### DATASET RECORDS
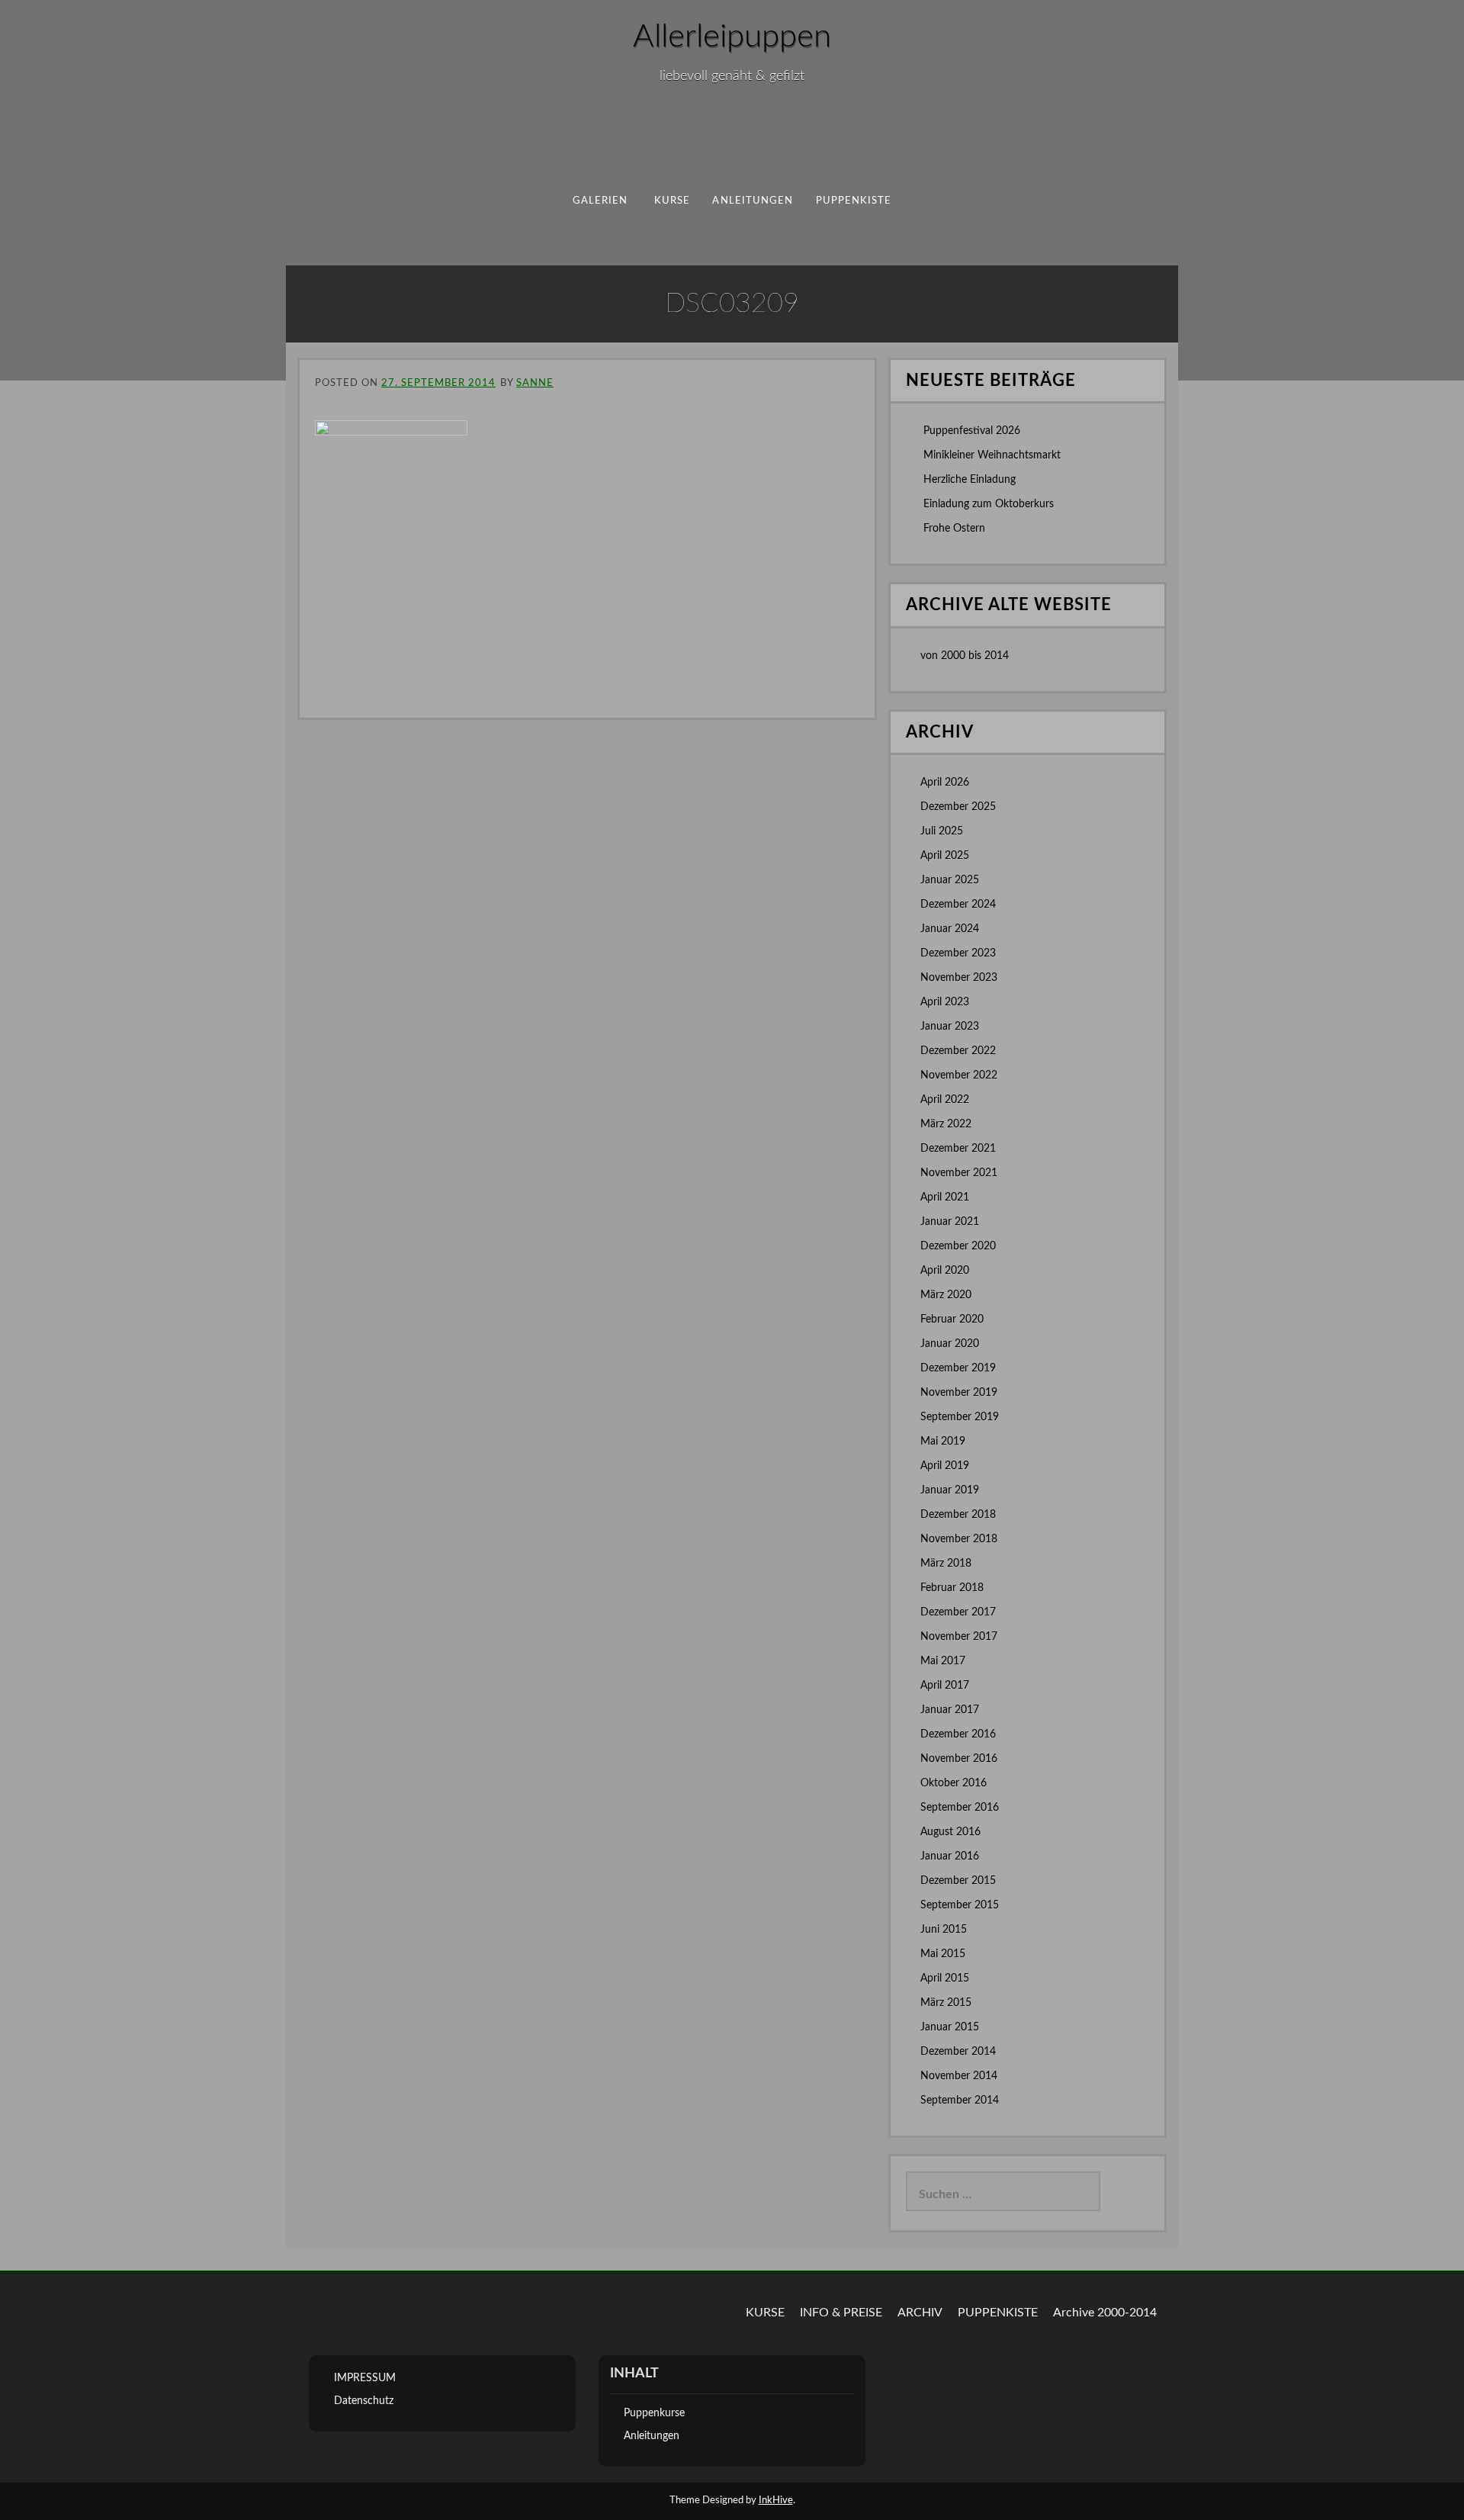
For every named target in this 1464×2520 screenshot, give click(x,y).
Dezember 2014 (958, 2051)
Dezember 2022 (958, 1051)
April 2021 (944, 1197)
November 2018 (958, 1539)
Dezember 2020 (958, 1246)
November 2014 (958, 2076)
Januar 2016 (949, 1856)
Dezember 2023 (958, 953)
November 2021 (958, 1173)
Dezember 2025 (958, 807)
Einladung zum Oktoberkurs (988, 504)
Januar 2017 (949, 1710)
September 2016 (959, 1807)
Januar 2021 (949, 1222)
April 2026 (944, 782)
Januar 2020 (949, 1344)
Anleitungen (752, 201)
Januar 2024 (949, 929)
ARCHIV (919, 2312)
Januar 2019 (949, 1490)
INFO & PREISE (841, 2312)
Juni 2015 (943, 1929)
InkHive (776, 2501)
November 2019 (958, 1392)
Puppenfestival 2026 (971, 431)
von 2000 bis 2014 (964, 656)
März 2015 (945, 2003)
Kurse (672, 201)
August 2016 (950, 1832)
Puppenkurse (654, 2413)
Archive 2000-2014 (1105, 2312)
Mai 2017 (942, 1661)
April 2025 (944, 855)
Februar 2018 (952, 1588)
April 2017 (944, 1685)
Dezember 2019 (958, 1368)
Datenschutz (363, 2401)
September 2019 (959, 1417)
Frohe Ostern (954, 528)
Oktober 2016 (953, 1783)
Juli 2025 (941, 831)
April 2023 (944, 1002)
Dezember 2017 (958, 1612)
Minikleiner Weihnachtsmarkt (992, 455)
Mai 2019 (942, 1441)
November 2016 (958, 1758)
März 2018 (945, 1563)
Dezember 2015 (958, 1881)
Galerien (600, 201)
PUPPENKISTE (854, 201)
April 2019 (944, 1466)
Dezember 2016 (958, 1734)
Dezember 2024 (958, 904)
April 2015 (944, 1978)
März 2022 (945, 1124)
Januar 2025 (949, 880)
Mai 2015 (942, 1954)
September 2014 (959, 2100)
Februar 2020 (952, 1319)
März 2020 (945, 1295)
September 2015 (959, 1905)
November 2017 (958, 1636)
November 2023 (958, 977)
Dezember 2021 (958, 1148)
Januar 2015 (949, 2027)
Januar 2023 (949, 1026)
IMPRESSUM (365, 2378)
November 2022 (958, 1075)
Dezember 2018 (958, 1514)
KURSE (765, 2312)
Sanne (535, 383)
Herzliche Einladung (969, 479)
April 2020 (944, 1270)
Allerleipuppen (732, 37)
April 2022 (944, 1099)
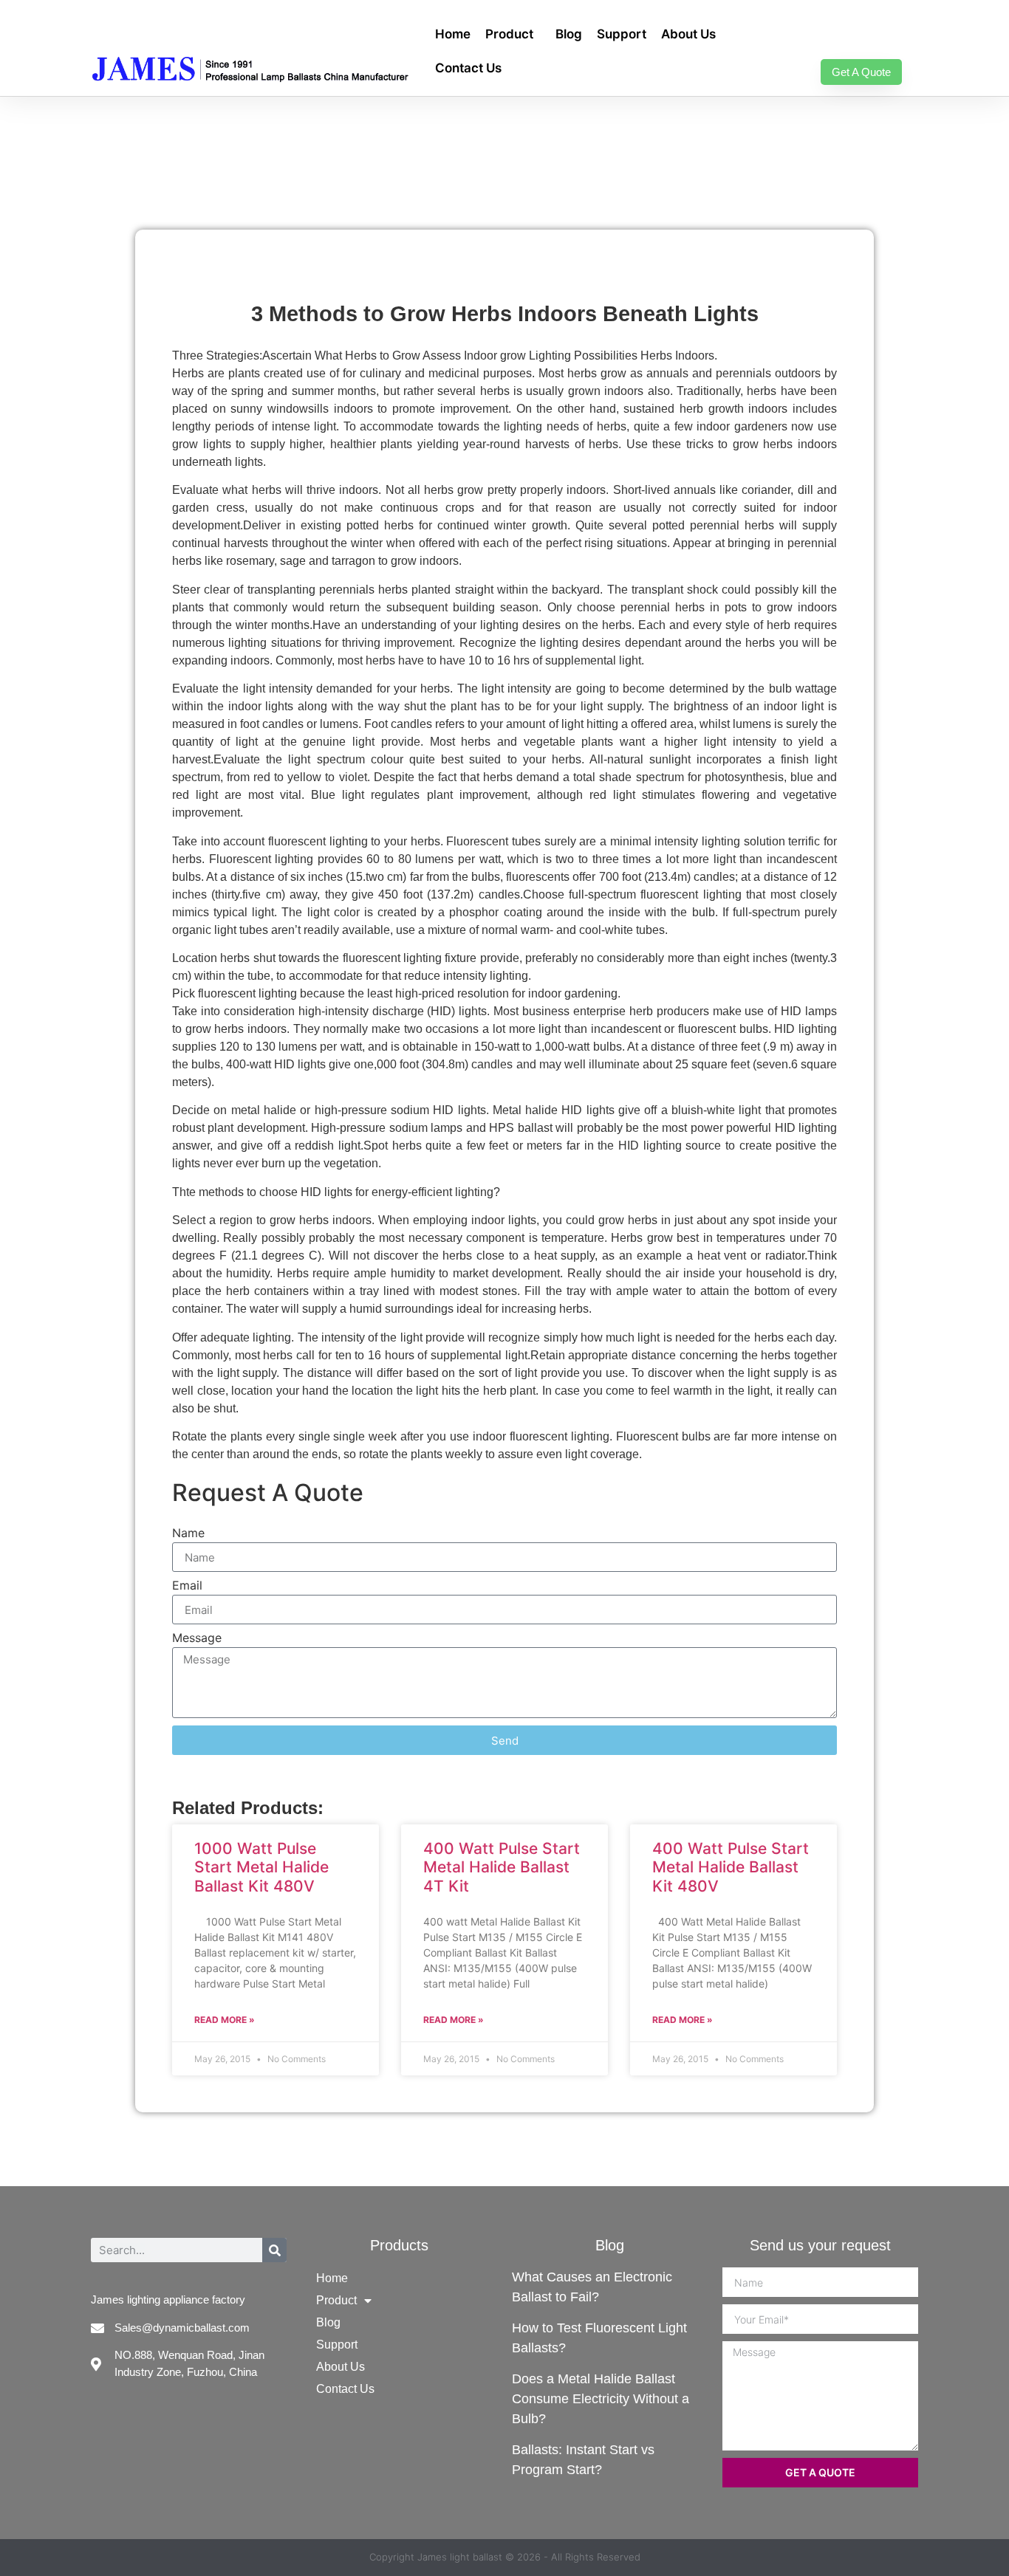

### TRY IT
Reproduce, exactly and without pictures, the lines above from the one containing "Februar 2020 (952, 1319)" through the last line of the material, both ends included, and nothing more.

### RESPONSE BELOW
Februar 2020 (952, 1319)
März 2020 (945, 1295)
September 2015 (959, 1905)
November 2017 (958, 1636)
November 2023 (958, 977)
Dezember 2021 (958, 1148)
Januar 2015 (949, 2027)
Januar 2023 (949, 1026)
IMPRESSUM (365, 2378)
November 2022 (958, 1075)
Dezember 2018 (958, 1514)
KURSE (765, 2312)
Sanne (535, 383)
Herzliche Einladung (969, 479)
April 2020 (944, 1270)
Allerleipuppen (732, 37)
April 2022 (944, 1099)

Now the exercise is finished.